White Chocolate Meringues with mango and passion fruit coulis
A light and refreshing dessert for warm summer nights.
Credited to: Aldi
Difficulty: Pretty easy
- 4 medium egg whites
- 225g caster sugar
- 65g white chocolate
- 1 mango
- 3 passion fruits
- 200ml double cream
Notes: *Search our online food and drink information for suitable products
- Pre-heat the oven to 140°C/Gas Mark 1.
- Put the egg whites into a clean, large bowl and whisk until you have stiff peaks.
- Gradually add the caster sugar a spoonful at a time while whisking until the mixture is thick and glossy.
- Melt 40g of the chocolate in a bowl over simmering water make sure the bottom of the bowl doesn’t touch the water.

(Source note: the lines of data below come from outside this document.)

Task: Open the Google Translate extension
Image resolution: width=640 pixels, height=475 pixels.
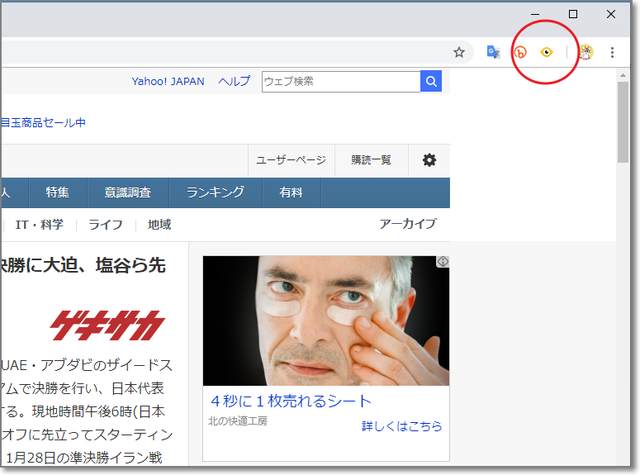Action: (493, 52)
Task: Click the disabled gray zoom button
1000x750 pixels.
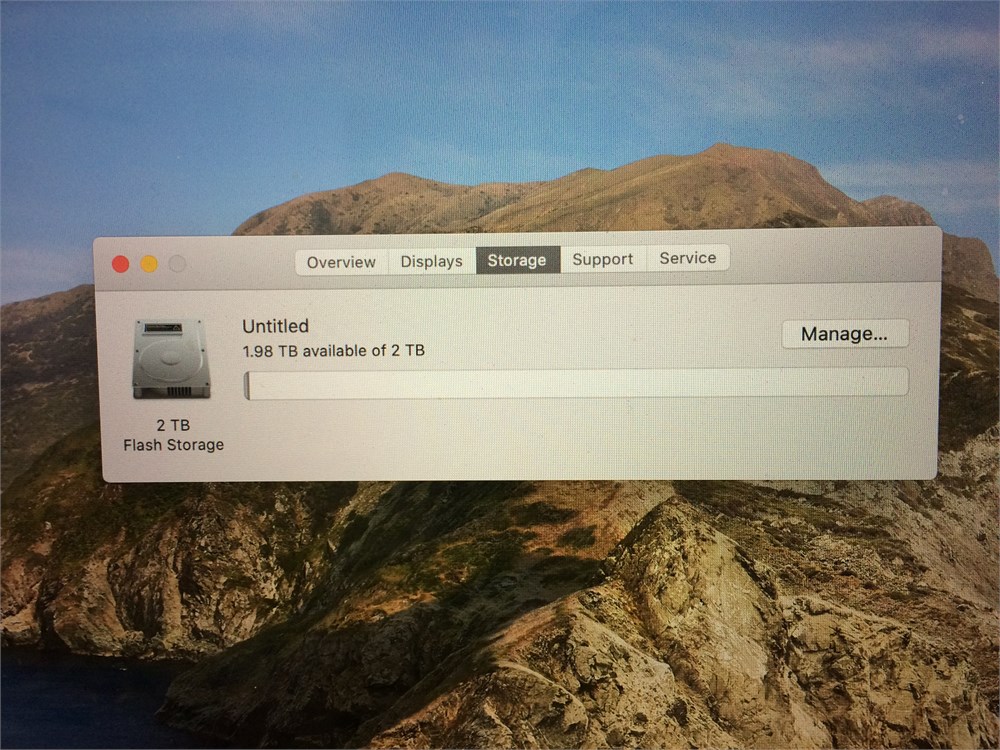Action: tap(177, 263)
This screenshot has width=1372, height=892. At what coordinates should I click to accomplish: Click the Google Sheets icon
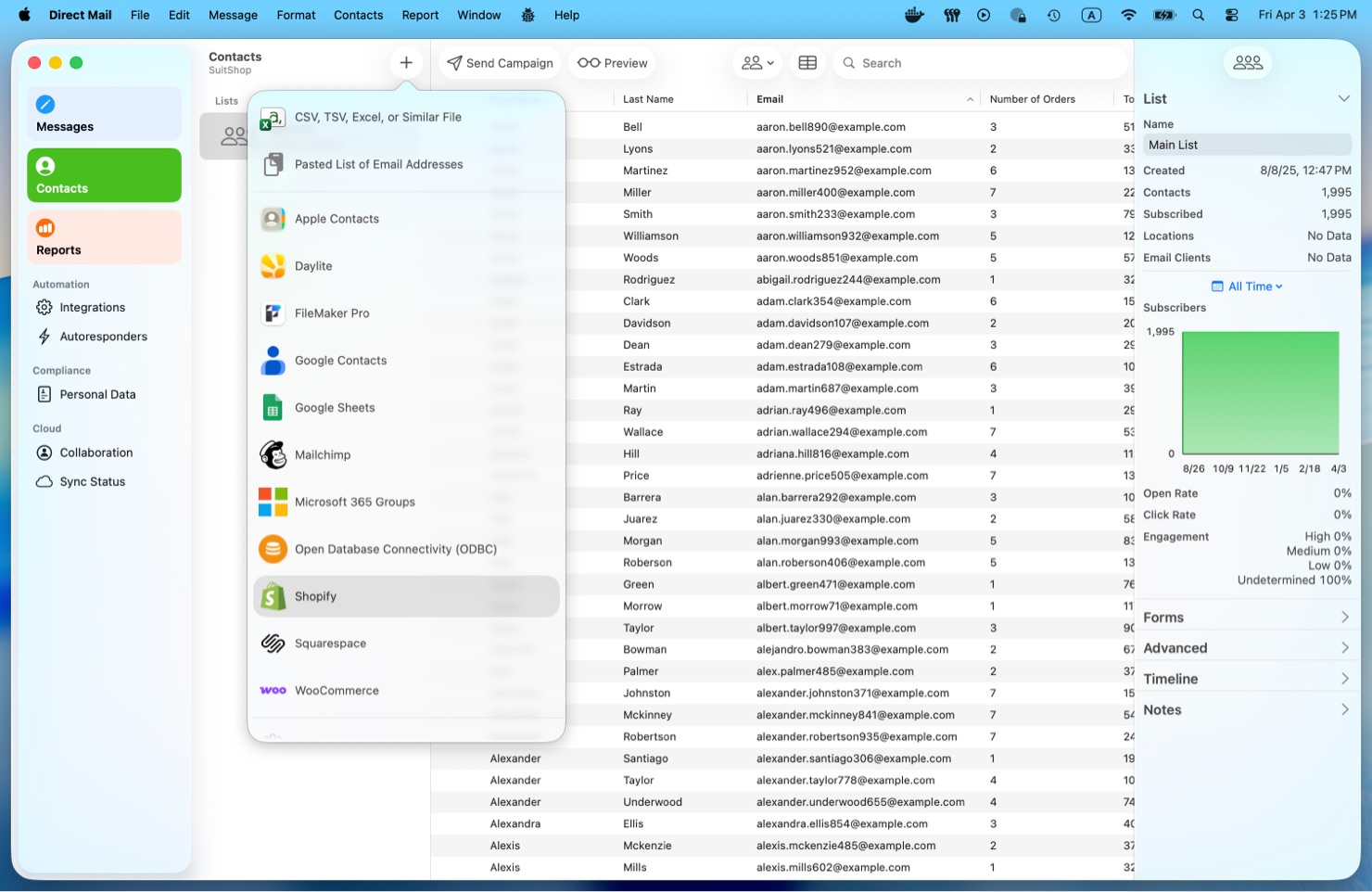[273, 408]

- Line a large baking tray with some non-stick baking parchment. Divide the meringue into 4 mounds on the baking sheet. With a fork, swirl the chocolate onto the tops of the meringue, gently forming some peaks, don’t mix it in. Bake in the oven for 90 minutes.
- Meanwhile, peel and chop the flesh from the mango into small chunks. Cut the passion fruit in half, scoop out the flesh and put into a sieve. With the back of a spoon, push through the pulp into a bowl and discard the seeds. Mix the mango and passion fruit together.
- Finely grate the rest of the white chocolate. Whip the cream until just holding its shape. Divide the cream between 4 plates put a meringue on top, spoon over and around the mango and passion fruit coulis, sprinkle with the grated chocolate and serve.